The satellite solution wasn’t part of the existing continuity-of-operations plan last year, but the VA now has reserved mobile satellite units and services for its Gulf Coast and southern Atlantic facilities. Monthly costs for the backup services are about $1,000 for each of the six operations in the areas.

Communications hardware vendors are tapping into this growing interest in mobile communications units. Avaya recently announced two versions of mobile units that use IP technology to create rolling network gateways. The price is $25,000 to $75,000, depending on the sophistication level.
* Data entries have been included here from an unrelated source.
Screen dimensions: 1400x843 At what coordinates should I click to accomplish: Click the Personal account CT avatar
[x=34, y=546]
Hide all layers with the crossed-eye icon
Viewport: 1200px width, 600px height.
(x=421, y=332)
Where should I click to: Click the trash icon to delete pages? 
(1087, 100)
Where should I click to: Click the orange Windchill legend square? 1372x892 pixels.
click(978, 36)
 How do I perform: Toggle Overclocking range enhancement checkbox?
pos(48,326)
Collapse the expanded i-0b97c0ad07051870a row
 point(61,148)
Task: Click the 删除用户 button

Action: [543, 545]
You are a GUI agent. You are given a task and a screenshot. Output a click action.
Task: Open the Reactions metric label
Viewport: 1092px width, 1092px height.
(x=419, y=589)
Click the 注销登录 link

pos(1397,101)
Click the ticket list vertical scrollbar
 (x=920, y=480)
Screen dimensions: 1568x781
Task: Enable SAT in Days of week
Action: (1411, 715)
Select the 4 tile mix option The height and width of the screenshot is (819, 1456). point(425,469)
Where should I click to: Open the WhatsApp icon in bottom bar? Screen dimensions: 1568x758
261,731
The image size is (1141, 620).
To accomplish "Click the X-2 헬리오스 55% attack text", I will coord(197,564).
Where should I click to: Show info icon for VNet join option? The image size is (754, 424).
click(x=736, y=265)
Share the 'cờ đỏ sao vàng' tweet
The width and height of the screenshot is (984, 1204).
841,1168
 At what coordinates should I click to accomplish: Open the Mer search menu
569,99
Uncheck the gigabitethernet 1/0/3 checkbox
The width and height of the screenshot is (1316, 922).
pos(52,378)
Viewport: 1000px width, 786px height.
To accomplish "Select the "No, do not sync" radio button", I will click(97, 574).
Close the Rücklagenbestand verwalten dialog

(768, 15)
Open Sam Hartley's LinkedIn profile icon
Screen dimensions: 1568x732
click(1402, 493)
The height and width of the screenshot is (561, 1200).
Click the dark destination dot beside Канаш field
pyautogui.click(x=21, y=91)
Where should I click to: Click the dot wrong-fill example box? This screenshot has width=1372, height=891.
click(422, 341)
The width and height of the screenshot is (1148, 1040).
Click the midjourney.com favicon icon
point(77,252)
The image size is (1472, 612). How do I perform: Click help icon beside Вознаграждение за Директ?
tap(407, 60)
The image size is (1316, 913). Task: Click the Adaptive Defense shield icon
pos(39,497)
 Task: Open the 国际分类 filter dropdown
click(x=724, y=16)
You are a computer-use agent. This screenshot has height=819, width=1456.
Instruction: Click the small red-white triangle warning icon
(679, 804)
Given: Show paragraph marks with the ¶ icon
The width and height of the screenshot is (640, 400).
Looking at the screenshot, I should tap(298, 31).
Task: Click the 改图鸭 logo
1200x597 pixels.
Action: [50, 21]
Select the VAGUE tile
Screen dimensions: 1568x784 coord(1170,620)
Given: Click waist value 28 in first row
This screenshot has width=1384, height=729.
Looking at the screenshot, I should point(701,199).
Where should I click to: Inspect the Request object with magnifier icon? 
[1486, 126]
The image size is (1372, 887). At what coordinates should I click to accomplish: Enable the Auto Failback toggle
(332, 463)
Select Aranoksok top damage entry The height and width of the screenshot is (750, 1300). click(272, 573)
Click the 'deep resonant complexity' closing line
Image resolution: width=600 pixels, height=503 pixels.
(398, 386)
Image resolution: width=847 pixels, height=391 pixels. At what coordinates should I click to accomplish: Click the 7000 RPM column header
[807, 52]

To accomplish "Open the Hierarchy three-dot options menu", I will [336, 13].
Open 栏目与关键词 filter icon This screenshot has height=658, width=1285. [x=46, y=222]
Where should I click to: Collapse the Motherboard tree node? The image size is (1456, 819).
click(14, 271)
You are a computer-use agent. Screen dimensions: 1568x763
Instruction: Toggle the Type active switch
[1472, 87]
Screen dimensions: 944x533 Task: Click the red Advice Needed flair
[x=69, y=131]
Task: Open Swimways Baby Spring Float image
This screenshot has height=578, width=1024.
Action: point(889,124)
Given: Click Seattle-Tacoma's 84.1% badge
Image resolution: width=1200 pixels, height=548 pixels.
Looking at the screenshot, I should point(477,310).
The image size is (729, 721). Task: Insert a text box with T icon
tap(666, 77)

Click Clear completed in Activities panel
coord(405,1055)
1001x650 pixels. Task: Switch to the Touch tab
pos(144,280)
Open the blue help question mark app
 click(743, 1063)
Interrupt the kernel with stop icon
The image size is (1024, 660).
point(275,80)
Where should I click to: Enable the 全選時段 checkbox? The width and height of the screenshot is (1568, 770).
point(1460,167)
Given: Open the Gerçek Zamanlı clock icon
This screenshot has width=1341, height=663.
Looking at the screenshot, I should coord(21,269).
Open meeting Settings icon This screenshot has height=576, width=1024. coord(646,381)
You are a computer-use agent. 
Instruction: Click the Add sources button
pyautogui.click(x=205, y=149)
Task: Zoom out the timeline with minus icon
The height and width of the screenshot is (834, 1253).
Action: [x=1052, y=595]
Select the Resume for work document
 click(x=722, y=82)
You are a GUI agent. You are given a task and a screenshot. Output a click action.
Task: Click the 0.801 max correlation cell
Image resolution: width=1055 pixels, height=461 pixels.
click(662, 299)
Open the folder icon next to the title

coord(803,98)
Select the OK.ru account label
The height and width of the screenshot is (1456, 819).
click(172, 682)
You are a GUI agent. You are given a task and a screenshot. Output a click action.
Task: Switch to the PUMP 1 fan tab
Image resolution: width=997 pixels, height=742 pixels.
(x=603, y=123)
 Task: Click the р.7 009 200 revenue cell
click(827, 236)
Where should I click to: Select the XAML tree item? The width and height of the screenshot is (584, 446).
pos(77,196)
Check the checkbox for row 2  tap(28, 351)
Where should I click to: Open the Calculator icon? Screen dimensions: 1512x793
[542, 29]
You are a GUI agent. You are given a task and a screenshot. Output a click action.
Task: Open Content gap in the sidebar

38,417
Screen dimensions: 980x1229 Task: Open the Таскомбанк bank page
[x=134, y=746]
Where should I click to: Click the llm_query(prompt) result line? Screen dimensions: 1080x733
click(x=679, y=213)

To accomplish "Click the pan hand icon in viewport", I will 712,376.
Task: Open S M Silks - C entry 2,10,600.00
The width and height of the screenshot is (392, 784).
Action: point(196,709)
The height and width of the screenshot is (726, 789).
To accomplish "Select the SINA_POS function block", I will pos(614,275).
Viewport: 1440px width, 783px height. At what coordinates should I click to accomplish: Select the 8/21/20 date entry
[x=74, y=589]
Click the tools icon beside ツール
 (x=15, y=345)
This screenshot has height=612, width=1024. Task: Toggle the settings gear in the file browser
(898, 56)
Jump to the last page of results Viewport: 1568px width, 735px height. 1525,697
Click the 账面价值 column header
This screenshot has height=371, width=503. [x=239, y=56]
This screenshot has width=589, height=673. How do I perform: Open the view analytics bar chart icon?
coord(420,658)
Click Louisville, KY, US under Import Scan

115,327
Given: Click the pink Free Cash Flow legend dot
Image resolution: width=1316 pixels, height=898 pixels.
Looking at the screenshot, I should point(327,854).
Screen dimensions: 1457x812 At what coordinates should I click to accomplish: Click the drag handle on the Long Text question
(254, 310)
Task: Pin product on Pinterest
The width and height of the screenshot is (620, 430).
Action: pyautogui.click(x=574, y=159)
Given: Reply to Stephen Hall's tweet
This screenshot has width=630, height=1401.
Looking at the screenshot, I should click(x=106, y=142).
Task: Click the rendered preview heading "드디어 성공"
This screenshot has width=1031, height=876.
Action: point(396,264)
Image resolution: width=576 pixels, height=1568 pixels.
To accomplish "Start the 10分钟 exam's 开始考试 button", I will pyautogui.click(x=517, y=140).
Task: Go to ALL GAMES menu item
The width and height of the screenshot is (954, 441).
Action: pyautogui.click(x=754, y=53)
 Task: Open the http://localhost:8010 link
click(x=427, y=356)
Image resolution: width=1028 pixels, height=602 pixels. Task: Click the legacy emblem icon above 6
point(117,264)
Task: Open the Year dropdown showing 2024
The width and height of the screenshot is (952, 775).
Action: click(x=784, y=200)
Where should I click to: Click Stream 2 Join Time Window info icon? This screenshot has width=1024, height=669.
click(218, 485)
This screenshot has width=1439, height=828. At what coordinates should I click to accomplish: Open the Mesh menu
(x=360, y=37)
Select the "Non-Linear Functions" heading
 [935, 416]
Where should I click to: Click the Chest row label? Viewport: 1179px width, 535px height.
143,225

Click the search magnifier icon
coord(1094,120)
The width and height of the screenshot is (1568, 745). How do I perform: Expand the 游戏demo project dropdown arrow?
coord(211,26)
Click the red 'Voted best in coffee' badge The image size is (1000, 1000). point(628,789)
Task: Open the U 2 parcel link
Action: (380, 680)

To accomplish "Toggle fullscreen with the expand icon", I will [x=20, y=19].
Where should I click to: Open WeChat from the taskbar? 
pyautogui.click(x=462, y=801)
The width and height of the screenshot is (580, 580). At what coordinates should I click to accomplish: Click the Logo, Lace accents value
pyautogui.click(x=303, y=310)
Getting help to VOIP callers

The flexibility of IP telephony can be a blessing and a curse. It can keep communications flowing when traditional phone lines are down, but it can also make it difficult for first responders to find the source of 911 calls if agency employees move IP phones to alternate offices or sign on with voice-enabled laptop computers.

To help, networking vendors and service providers are offering proprietary location identification services. For example, Avaya sells software that prompts callers to enter a local phone number if, for example, they sign on to the voice network from home rather than from the main office number. A database maintained by the public safety infrastructure associates a physical address with the number. Similarly, Cisco Systems sells technology that identifies a phone’s location, including the particular floor and office, within a Cisco infrastructure.

A company called eTelemetry has introduced a network device that crosses platform boundaries. Called Locate 911, the hardware and software bundle prompts callers to identify themselves when they log on to the network so the system can match them to the physical connection on the network.

The appliance is network- and phone-agnostic, said Alan Schunemann, eTelemetry’s chief technology officer. The product also gives network managers the option of locking IP phones to a specific switch port to avoid potential location problems and prevent employees from moving the phones.